THE TASKS:
1. According to the article on evaluating investment performance, which economic conditions dominated the decade from 2010 through 2019?
2. Write the next few paragraphs of the article on evaluating investment performance, picking up after its final sentence.

EXTRACT:
· · · ·

How to Evaluate Investment Performance

When evaluating an investment portfolio, it's critical to review returns as well as the path to those returns. The optimal portfolio is not the highest-returning portfolio, but the highest-returning portfolio that you can stick with over the long run.

Ground Rules for Evaluating Investments

Before getting into the investment statistics I like to focus on, let's start with some ground rules. Two prerequisites for any performance analysis are:

1. Theoretical Backing
2. Data across multiple economic environments (and the more the better)

Without both of these items, evaluating a strategy could be interesting, but not all that valuable.

Theoretical Backing

Firstly, before evaluating any portfolio, you should understand and be able to articulate why the strategy should continue to work in the future. Otherwise, you may be simply extrapolating past performance or cherry-picking a winner.

"It's done well in the last five years" is not sufficient theoretical backing. And if you hear or are tempted to say "It's different this time," then you should question the investment's long-term viability.

Changing Economic Environments

Although it's tempting to think time (for example, 10 years of returns) is ample data to evaluate a strategy, it's far more important to test the strategy in different economic environments. Even a decade or more may not have a lot of variety in the economic factors at play.

For example, the decade from 2010 through 2019 was dominated by economic growth, stable prices, and below-average inflation. Not a lot of economic variability during this period and also an environment where stocks and bonds tend to do exceptionally well.

Economic environments can broadly be classified across two axes: economic growth (growth or recession) and price changes (inflation or deflation). Below is a visual of this broad characterization, with corresponding historical periods for reference.

Ideally, you want to evaluate a strategy across all four of these economic environments.

· · · ·

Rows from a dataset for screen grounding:

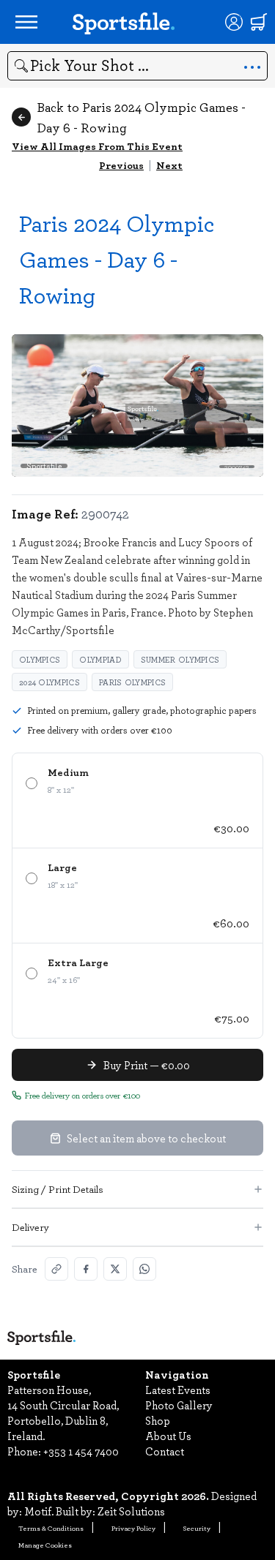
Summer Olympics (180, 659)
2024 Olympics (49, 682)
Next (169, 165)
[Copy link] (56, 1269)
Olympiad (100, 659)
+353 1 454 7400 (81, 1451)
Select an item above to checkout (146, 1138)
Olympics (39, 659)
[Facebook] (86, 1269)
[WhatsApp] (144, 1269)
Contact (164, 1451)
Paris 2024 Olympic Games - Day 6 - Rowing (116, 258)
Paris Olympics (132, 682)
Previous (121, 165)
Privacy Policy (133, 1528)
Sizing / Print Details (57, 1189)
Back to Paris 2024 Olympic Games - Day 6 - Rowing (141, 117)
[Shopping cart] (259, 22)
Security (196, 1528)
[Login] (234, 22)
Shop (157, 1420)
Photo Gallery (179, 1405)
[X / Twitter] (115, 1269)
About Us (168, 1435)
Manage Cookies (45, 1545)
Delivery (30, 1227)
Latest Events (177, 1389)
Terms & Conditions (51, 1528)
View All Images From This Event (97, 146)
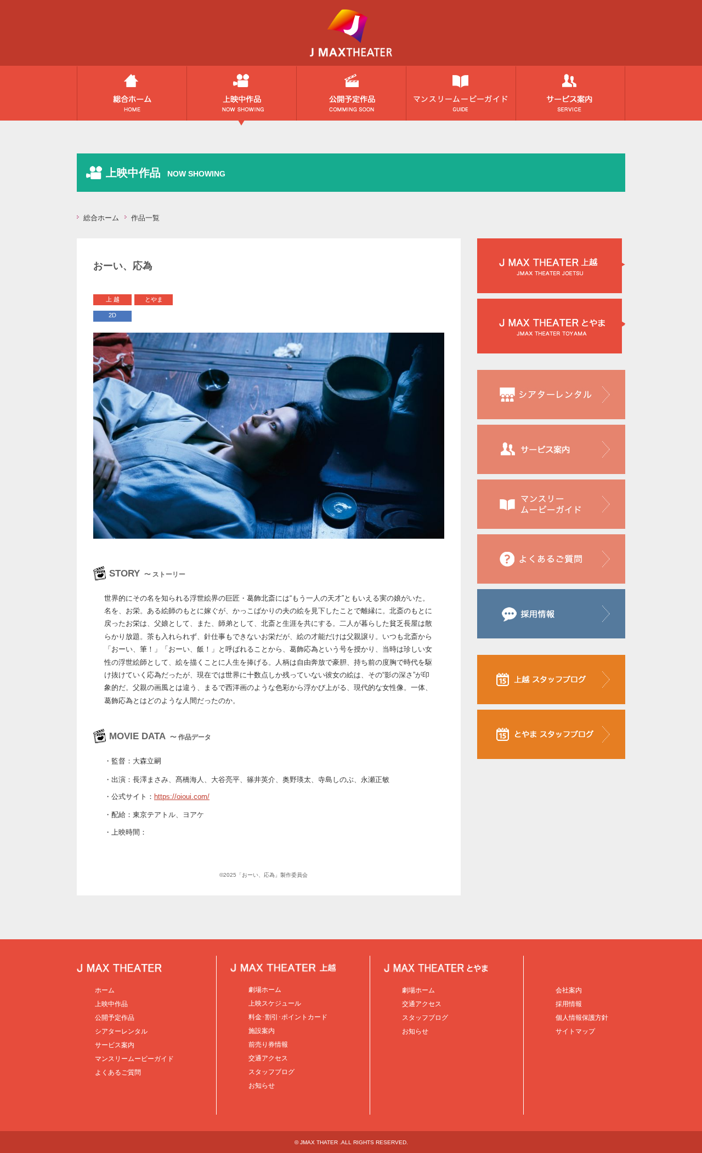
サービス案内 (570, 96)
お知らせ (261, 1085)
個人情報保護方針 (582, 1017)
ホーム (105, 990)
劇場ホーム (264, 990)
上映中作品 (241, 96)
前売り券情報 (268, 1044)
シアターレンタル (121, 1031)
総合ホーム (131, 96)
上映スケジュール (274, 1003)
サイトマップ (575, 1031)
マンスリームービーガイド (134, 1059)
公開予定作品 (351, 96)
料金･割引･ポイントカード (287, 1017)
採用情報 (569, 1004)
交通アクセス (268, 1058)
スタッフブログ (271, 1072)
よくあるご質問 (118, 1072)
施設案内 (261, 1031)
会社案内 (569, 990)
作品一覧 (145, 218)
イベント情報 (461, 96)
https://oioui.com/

· · · ·

TASK-BY-TASK RESULTS:
1. Economic growth, stable prices, and below-average inflation.

2.
How to Compare Investment Strategies

Once you've met these prerequisites, you can evaluate and compare an investment strategy to other strategies using the following data points. Although the overall return is important, the path to realizing those returns and the consistency of those returns is just important. And that is just what these statistics aim to quantify.

The following statistics are not exhaustive but represent some of my favorite data points in evaluating a strategy.

Annualized Return

Also called Cumulative Annualized Growth Rate (or CAGR), this is the average rate of growth of an investment over a specific period of time, usually multiple years. The CAGR takes into account the compounding effect of the returns on the investment, which means that it assumes that the investment earns interest on the interest earned in previous years.

While it is tempting to only focus on returns, the CAGR can mask significant differences in the experience of an investor.

For example, two strategies over identical time horizons could have yielded 9% CAGRs. However, the path to those returns could be massively different.

By focusing only on CAGR, you might be tempted by strategy 1 with its slightly higher return. However, a quick glance beyond CAGR to some additional statistics we will review in this post will likely have you shun that same strategy.

Standard Deviation

Standard deviation is a measure of the volatility, or ups and downs, of an investment's ride. More specifically, standard deviation measures how much an investment's return tends to deviate from its long-term average.

All else equal, a lower standard deviation is preferred.

For example, if an investment strategy has a 9% CAGR and standard deviation of 16% (similar to Strategy 2 above), it is not unusual to see annual returns significantly different than 9%. In fact, returns significantly different than the CAGR should be expected.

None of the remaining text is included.